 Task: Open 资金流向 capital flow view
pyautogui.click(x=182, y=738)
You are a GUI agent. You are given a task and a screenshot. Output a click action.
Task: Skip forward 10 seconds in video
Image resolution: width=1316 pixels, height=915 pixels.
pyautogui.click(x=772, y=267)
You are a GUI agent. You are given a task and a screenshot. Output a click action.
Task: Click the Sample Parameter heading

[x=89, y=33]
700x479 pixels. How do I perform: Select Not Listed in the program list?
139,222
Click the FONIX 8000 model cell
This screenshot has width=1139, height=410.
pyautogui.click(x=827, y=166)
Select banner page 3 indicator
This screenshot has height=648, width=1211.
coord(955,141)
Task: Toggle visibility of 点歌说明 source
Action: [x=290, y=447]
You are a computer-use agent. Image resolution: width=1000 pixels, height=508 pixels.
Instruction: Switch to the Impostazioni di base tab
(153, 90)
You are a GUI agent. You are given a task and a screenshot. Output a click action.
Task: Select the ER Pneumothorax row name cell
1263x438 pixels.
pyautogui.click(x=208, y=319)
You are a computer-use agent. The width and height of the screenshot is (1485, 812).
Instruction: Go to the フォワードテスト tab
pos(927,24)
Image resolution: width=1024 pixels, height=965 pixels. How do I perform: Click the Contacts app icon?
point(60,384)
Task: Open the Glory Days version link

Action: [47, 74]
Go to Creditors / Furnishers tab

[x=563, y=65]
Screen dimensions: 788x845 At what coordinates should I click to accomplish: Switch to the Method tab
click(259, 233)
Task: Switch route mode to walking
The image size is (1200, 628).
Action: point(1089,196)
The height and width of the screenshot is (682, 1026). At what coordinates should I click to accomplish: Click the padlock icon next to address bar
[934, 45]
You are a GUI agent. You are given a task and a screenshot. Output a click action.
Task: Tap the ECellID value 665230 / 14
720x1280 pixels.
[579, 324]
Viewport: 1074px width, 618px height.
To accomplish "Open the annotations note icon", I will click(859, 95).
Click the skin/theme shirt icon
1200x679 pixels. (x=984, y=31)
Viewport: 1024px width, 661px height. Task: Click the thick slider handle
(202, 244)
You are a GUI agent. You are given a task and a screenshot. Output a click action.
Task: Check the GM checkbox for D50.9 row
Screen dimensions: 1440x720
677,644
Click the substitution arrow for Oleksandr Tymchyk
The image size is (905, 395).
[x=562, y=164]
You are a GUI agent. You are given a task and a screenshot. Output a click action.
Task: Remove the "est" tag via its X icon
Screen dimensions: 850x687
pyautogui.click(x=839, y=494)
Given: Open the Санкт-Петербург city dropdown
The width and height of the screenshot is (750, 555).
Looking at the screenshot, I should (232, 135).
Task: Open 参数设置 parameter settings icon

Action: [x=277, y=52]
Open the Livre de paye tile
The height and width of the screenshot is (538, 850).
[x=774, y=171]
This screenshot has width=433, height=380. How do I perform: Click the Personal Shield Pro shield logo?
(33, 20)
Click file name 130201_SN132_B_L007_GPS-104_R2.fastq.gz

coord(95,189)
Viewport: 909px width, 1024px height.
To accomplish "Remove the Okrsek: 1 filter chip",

Task statement:
Return each line of the data that contains the string "computer".

Written response:
You are a computer-use agent. Image resolution: width=1000 pixels, height=508 pixels.
You are a computer-use agent. The width and height of the screenshot is (1485, 812).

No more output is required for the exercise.